Lynn Nunes Gets Stage All to Himself at District 10 Transpo Q&A

It turns out that Shirley Huntley was the no-show at Wednesday night’s State Senate District 10 transportation debate, letting challenger Lynn Nunes turn in a solo performance. Nunes is young — 25 — but he’s commanding attention in this race after coming within four votes of unseating the recently deceased Thomas White in the City Council’s 28th District last year, despite a near total lack of institutional backing.

Lynn Nunes.
Lynn Nunes.

Before an audience of about 20 at the Q&A session, Nunes came across as eager to support safer streets and better transportation options, but lacking a firm grasp of the most pressing problems facing New York’s transit system.

This southeastern Queens district stretches up from Broad Channel, curving through the neighborhoods north of JFK and over to Forest Hills. The subway network doesn’t reach very deep here, and neighborhoods are criss-crossed by dangerous traffic sewers like Atlantic Avenue, Merrick Boulevard, and service roads for the Van Wyck. Still, more than a third of households do not own a car.

“It’s very isolated,” said Nunes in response to a question about whether bike lanes belong in the district. “That’s why we have to make investments in bus routes, in safe bikeways — to give people access.” If elected, he said his first priority would be to address the lack of transportation options in southeast Queens, and he sensibly identified the bus network as the area most ripe for improvements. He also promised to direct some of his discretionary funds (a.k.a. member items) to street safety projects.

As for how to pay for transit improvements when the system is starved and shrinking, Nunes refused to rule anything out. He listed his top choices as raising the gas tax and imposing a commuter tax, calling bridge tolls and congestion pricing acceptable as last resorts. (He gave a noticeably more enthusiastic endorsement of congestion pricing in his response to the TA/TSTC transportation survey, which Huntley failed to fill out.)

The most telling moment of the evening came when a woman in the audience described how she reacts to press coverage of the MTA. “Every day I open the paper and there’s some story about how the MTA is wasting money,” she said. “Long Island Railroad pensions, audits, laying off workers while hiring $200,000 executives — the gravy train has got to stop.
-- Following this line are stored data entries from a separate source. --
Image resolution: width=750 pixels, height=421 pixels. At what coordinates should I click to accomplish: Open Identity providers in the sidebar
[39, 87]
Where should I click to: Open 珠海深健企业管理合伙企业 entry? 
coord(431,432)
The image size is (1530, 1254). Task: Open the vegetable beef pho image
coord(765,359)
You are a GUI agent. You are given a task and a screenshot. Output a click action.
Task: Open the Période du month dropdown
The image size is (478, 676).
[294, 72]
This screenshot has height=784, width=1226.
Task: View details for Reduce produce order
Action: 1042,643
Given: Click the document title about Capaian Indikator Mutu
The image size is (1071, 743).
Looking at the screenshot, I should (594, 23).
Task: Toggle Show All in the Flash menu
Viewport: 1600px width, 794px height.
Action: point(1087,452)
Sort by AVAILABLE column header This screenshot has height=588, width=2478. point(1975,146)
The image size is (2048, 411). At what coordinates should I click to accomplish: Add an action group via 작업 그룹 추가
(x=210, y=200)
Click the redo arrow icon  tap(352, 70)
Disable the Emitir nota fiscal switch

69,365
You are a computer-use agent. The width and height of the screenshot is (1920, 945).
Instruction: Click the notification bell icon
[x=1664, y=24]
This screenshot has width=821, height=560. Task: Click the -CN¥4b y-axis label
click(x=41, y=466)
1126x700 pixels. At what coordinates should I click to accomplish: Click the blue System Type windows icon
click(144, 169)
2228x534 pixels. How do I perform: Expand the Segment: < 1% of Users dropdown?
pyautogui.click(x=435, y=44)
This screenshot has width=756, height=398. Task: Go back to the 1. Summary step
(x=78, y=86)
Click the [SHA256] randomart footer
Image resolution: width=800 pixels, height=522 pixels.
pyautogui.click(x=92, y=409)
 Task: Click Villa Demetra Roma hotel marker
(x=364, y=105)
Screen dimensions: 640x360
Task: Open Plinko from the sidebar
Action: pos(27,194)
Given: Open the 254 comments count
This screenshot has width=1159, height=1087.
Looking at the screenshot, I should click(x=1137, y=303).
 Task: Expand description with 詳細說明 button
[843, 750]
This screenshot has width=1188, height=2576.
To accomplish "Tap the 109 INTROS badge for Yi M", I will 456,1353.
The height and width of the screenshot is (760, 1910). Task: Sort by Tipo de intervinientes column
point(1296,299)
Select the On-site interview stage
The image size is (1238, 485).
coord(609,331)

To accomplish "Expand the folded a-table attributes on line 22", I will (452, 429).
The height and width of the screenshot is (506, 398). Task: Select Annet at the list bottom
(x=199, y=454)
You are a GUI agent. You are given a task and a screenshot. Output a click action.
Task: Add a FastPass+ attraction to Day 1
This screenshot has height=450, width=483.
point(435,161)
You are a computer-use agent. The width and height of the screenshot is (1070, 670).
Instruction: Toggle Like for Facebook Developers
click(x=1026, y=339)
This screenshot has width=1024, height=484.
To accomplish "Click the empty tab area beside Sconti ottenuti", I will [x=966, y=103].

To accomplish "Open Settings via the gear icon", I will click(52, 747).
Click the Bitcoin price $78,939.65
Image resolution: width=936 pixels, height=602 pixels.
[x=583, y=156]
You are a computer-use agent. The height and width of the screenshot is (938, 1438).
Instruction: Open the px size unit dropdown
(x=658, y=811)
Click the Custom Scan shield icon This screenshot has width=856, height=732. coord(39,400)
I resent every penny I pay.”

That must be the sort of reaction that Shelly Silver, John Sampson, and most of the New York-area politicos in Albany love to hear. The state legislature stole enough cash from the MTA in December to prevent all of the agency’s service cuts, but here we are right before primary day, and this voter just wants to know who’s going to stop the MTA gravy train.

Nunes could have pivoted from this question to pillory the incumbent legislators who let the MTA’s finances reach the sorry state they’re in today, but he didn’t. “I think it’s mismanagement that’s built up over the years,” he said, referring to the MTA.

He did get in a few digs at Albany after I asked what the legislature could do to prevent the theft of transit funds from happening again. While the message was a little muddled, he implied that transit tax revenue should only go toward transit. “I think that’s part of the problem with the culture in Albany,” he said. “It’s important to treat each entity separately.”

Nunes told Streetsblog that there is “absolutely no truth” to the rumor that he’s looking to drop his State Senate bid and enter the race for White’s City Council seat, which will be filled in a special non-partisan election on November 2. Claire Trapasso at the Daily News, who moderated the Q&A, reports that Nunes may look to enter the council race if he doesn’t win the State Senate primary.